Output every line of the rows below as a numbered list, leaving out any blank lines.

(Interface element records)
— Start —

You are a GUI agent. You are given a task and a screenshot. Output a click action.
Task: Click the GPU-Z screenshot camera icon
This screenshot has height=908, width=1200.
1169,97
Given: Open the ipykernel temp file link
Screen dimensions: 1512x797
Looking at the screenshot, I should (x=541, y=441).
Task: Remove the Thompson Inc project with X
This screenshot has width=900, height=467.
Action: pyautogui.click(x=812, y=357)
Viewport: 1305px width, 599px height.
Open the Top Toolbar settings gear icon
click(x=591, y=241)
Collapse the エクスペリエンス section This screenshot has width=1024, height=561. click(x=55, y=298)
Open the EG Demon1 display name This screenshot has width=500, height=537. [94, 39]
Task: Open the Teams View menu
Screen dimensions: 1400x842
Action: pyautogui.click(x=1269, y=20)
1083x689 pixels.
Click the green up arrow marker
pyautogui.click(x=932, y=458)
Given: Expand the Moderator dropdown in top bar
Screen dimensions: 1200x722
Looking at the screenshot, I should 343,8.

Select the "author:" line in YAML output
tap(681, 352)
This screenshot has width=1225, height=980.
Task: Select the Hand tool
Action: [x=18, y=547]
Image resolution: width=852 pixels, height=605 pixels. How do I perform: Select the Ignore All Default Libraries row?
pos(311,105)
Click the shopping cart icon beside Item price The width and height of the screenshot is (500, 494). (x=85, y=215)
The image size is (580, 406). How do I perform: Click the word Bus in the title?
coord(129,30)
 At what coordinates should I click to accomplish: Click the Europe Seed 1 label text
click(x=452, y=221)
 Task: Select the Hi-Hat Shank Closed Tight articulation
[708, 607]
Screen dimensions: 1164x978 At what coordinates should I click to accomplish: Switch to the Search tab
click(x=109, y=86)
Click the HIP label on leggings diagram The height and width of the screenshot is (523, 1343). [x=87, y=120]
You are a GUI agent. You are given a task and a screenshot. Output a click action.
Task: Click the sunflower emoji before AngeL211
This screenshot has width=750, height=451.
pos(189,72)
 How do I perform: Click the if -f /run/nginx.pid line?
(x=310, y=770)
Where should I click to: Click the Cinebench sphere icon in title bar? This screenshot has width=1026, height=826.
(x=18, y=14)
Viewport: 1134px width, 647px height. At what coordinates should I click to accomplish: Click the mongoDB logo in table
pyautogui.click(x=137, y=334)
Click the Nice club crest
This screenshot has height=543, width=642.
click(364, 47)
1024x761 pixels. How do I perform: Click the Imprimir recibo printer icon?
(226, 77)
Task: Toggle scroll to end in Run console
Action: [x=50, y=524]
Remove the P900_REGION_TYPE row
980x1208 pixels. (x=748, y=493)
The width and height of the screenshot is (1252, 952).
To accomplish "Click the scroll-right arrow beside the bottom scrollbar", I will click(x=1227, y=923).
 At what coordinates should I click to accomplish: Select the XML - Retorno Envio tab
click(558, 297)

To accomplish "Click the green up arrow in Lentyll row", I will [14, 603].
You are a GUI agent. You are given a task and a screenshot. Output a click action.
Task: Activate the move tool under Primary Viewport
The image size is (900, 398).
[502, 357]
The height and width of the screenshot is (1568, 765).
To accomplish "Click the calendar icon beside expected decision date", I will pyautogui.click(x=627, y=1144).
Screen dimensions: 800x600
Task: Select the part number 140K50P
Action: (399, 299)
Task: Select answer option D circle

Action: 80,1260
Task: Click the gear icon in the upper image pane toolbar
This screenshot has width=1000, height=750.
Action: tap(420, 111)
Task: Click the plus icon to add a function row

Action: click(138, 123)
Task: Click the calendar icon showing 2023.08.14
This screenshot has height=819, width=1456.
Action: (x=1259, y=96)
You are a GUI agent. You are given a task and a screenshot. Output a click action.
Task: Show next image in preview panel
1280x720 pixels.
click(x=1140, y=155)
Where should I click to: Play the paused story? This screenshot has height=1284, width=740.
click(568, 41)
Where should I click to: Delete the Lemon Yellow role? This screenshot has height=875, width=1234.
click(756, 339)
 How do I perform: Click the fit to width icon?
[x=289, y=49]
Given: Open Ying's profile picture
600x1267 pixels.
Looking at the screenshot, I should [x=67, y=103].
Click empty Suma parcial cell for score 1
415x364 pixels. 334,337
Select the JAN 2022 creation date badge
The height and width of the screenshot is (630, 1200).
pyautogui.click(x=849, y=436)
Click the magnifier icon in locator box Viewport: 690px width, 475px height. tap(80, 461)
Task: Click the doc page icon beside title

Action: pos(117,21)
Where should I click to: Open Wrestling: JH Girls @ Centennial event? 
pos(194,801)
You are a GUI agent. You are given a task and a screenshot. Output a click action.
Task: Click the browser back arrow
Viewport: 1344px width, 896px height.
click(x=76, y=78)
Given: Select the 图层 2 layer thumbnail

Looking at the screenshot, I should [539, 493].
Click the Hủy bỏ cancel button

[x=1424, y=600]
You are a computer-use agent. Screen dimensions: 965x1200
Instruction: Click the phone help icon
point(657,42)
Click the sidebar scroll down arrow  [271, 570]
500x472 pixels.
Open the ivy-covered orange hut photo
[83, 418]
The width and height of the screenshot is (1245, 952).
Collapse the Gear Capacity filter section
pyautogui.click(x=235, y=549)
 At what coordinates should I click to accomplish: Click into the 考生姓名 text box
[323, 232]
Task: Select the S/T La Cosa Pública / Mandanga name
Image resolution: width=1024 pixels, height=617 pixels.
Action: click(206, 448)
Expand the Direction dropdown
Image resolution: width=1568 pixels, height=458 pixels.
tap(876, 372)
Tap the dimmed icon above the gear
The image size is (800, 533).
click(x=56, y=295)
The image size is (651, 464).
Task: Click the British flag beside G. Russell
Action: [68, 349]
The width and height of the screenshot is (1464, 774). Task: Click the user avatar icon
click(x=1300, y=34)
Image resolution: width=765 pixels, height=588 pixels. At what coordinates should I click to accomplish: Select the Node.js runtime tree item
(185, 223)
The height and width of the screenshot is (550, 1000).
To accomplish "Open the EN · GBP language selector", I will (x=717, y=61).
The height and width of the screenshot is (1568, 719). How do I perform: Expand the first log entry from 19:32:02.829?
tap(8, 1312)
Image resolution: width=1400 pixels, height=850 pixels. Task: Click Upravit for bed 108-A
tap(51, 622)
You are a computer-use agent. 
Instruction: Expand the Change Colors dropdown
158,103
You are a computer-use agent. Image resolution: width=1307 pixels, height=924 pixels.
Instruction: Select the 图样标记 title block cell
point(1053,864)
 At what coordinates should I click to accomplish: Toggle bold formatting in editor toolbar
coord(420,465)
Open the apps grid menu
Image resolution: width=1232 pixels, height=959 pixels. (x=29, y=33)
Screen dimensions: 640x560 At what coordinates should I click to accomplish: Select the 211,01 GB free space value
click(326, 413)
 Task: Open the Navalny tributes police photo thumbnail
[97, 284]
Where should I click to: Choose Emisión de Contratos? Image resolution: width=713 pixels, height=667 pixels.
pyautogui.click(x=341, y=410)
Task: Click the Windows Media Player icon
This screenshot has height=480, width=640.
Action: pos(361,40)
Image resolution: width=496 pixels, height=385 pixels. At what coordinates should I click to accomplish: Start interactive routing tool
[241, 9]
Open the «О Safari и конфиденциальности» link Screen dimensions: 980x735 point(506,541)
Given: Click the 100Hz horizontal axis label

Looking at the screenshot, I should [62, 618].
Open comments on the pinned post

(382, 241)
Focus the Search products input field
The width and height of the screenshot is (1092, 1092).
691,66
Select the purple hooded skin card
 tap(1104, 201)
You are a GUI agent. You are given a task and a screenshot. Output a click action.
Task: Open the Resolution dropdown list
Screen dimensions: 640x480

— End —

_Complete response:_
1. You are a GUI agent. You are given a task and a screenshot. Output a click action.
2. Task: Click the GPU-Z screenshot camera icon
3. This screenshot has height=908, width=1200.
4. 1169,97
5. Given: Open the ipykernel temp file link
6. Screen dimensions: 1512x797
7. Looking at the screenshot, I should (x=541, y=441).
8. Task: Remove the Thompson Inc project with X
9. This screenshot has width=900, height=467.
10. Action: pyautogui.click(x=812, y=357)
11. Viewport: 1305px width, 599px height.
12. Open the Top Toolbar settings gear icon
13. click(x=591, y=241)
14. Collapse the エクスペリエンス section This screenshot has width=1024, height=561. click(x=55, y=298)
15. Open the EG Demon1 display name This screenshot has width=500, height=537. [94, 39]
16. Task: Open the Teams View menu
17. Screen dimensions: 1400x842
18. Action: pyautogui.click(x=1269, y=20)
19. 1083x689 pixels.
20. Click the green up arrow marker
21. pyautogui.click(x=932, y=458)
22. Given: Expand the Moderator dropdown in top bar
23. Screen dimensions: 1200x722
24. Looking at the screenshot, I should 343,8.
25. Select the "author:" line in YAML output
26. tap(681, 352)
27. This screenshot has width=1225, height=980.
28. Task: Select the Hand tool
29. Action: [x=18, y=547]
30. Image resolution: width=852 pixels, height=605 pixels. How do I perform: Select the Ignore All Default Libraries row?
31. pos(311,105)
32. Click the shopping cart icon beside Item price The width and height of the screenshot is (500, 494). (x=85, y=215)
33. The image size is (580, 406). How do I perform: Click the word Bus in the title?
34. coord(129,30)
35.  At what coordinates should I click to accomplish: Click the Europe Seed 1 label text
36. click(x=452, y=221)
37.  Task: Select the Hi-Hat Shank Closed Tight articulation
38. [708, 607]
39. Screen dimensions: 1164x978 At what coordinates should I click to accomplish: Switch to the Search tab
40. click(x=109, y=86)
41. Click the HIP label on leggings diagram The height and width of the screenshot is (523, 1343). [x=87, y=120]
42. You are a GUI agent. You are given a task and a screenshot. Output a click action.
43. Task: Click the sunflower emoji before AngeL211
44. This screenshot has width=750, height=451.
45. pos(189,72)
46.  How do I perform: Click the if -f /run/nginx.pid line?
47. (x=310, y=770)
48. Where should I click to: Click the Cinebench sphere icon in title bar? This screenshot has width=1026, height=826.
49. (x=18, y=14)
50. Viewport: 1134px width, 647px height. At what coordinates should I click to accomplish: Click the mongoDB logo in table
51. pyautogui.click(x=137, y=334)
52. Click the Nice club crest
53. This screenshot has height=543, width=642.
54. click(364, 47)
55. 1024x761 pixels. How do I perform: Click the Imprimir recibo printer icon?
56. (226, 77)
57. Task: Toggle scroll to end in Run console
58. Action: [x=50, y=524]
59. Remove the P900_REGION_TYPE row
60. 980x1208 pixels. (x=748, y=493)
61. The width and height of the screenshot is (1252, 952).
62. To accomplish "Click the scroll-right arrow beside the bottom scrollbar", I will click(x=1227, y=923).
63.  At what coordinates should I click to accomplish: Select the XML - Retorno Envio tab
64. click(558, 297)
65. To accomplish "Click the green up arrow in Lentyll row", I will [14, 603].
66. You are a GUI agent. You are given a task and a screenshot. Output a click action.
67. Task: Activate the move tool under Primary Viewport
68. The image size is (900, 398).
69. [502, 357]
70. The height and width of the screenshot is (1568, 765).
71. To accomplish "Click the calendar icon beside expected decision date", I will pyautogui.click(x=627, y=1144).
72. Screen dimensions: 800x600
73. Task: Select the part number 140K50P
74. Action: (399, 299)
75. Task: Select answer option D circle
76. Action: 80,1260
77. Task: Click the gear icon in the upper image pane toolbar
78. This screenshot has width=1000, height=750.
79. Action: tap(420, 111)
80. Task: Click the plus icon to add a function row
81. Action: click(138, 123)
82. Task: Click the calendar icon showing 2023.08.14
83. This screenshot has height=819, width=1456.
84. Action: (x=1259, y=96)
85. You are a GUI agent. You are given a task and a screenshot. Output a click action.
86. Task: Show next image in preview panel
87. 1280x720 pixels.
88. click(x=1140, y=155)
89. Where should I click to: Play the paused story? This screenshot has height=1284, width=740.
90. click(568, 41)
91. Where should I click to: Delete the Lemon Yellow role? This screenshot has height=875, width=1234.
92. click(756, 339)
93.  How do I perform: Click the fit to width icon?
94. [x=289, y=49]
95. Given: Open Ying's profile picture
96. 600x1267 pixels.
97. Looking at the screenshot, I should [x=67, y=103].
98. Click empty Suma parcial cell for score 1
99. 415x364 pixels. 334,337
100. Select the JAN 2022 creation date badge
101. The height and width of the screenshot is (630, 1200).
102. pyautogui.click(x=849, y=436)
103. Click the magnifier icon in locator box Viewport: 690px width, 475px height. tap(80, 461)
104. Task: Click the doc page icon beside title
105. Action: pos(117,21)
106. Where should I click to: Open Wrestling: JH Girls @ Centennial event? 
107. pos(194,801)
108. You are a GUI agent. You are given a task and a screenshot. Output a click action.
109. Task: Click the browser back arrow
110. Viewport: 1344px width, 896px height.
111. click(x=76, y=78)
112. Given: Select the 图层 2 layer thumbnail
113. Looking at the screenshot, I should [539, 493].
114. Click the Hủy bỏ cancel button
115. [x=1424, y=600]
116. You are a computer-use agent. Screen dimensions: 965x1200
117. Instruction: Click the phone help icon
118. point(657,42)
119. Click the sidebar scroll down arrow  [271, 570]
120. 500x472 pixels.
121. Open the ivy-covered orange hut photo
122. [83, 418]
123. The width and height of the screenshot is (1245, 952).
124. Collapse the Gear Capacity filter section
125. pyautogui.click(x=235, y=549)
126.  At what coordinates should I click to accomplish: Click into the 考生姓名 text box
127. [323, 232]
128. Task: Select the S/T La Cosa Pública / Mandanga name
129. Image resolution: width=1024 pixels, height=617 pixels.
130. Action: click(206, 448)
131. Expand the Direction dropdown
132. Image resolution: width=1568 pixels, height=458 pixels.
133. tap(876, 372)
134. Tap the dimmed icon above the gear
135. The image size is (800, 533).
136. click(x=56, y=295)
137. The image size is (651, 464).
138. Task: Click the British flag beside G. Russell
139. Action: [68, 349]
140. The width and height of the screenshot is (1464, 774). Task: Click the user avatar icon
141. click(x=1300, y=34)
142. Image resolution: width=765 pixels, height=588 pixels. At what coordinates should I click to accomplish: Select the Node.js runtime tree item
143. (185, 223)
144. The height and width of the screenshot is (550, 1000).
145. To accomplish "Open the EN · GBP language selector", I will (x=717, y=61).
146. The height and width of the screenshot is (1568, 719). How do I perform: Expand the first log entry from 19:32:02.829?
147. tap(8, 1312)
148. Image resolution: width=1400 pixels, height=850 pixels. Task: Click Upravit for bed 108-A
149. tap(51, 622)
150. You are a computer-use agent. 
151. Instruction: Expand the Change Colors dropdown
152. 158,103
153. You are a computer-use agent. Image resolution: width=1307 pixels, height=924 pixels.
154. Instruction: Select the 图样标记 title block cell
155. point(1053,864)
156.  At what coordinates should I click to accomplish: Toggle bold formatting in editor toolbar
157. coord(420,465)
158. Open the apps grid menu
159. Image resolution: width=1232 pixels, height=959 pixels. (x=29, y=33)
160. Screen dimensions: 640x560 At what coordinates should I click to accomplish: Select the 211,01 GB free space value
161. click(326, 413)
162.  Task: Open the Navalny tributes police photo thumbnail
163. [97, 284]
164. Where should I click to: Choose Emisión de Contratos? Image resolution: width=713 pixels, height=667 pixels.
165. pyautogui.click(x=341, y=410)
166. Task: Click the Windows Media Player icon
167. This screenshot has height=480, width=640.
168. Action: pos(361,40)
169. Image resolution: width=496 pixels, height=385 pixels. At what coordinates should I click to accomplish: Start interactive routing tool
170. [241, 9]
171. Open the «О Safari и конфиденциальности» link Screen dimensions: 980x735 point(506,541)
172. Given: Click the 100Hz horizontal axis label
173. Looking at the screenshot, I should [62, 618].
174. Open comments on the pinned post
175. (382, 241)
176. Focus the Search products input field
177. The width and height of the screenshot is (1092, 1092).
178. 691,66
179. Select the purple hooded skin card
180.  tap(1104, 201)
181. You are a GUI agent. You are given a task and a screenshot. Output a click action.
182. Task: Open the Resolution dropdown list
183. Screen dimensions: 640x480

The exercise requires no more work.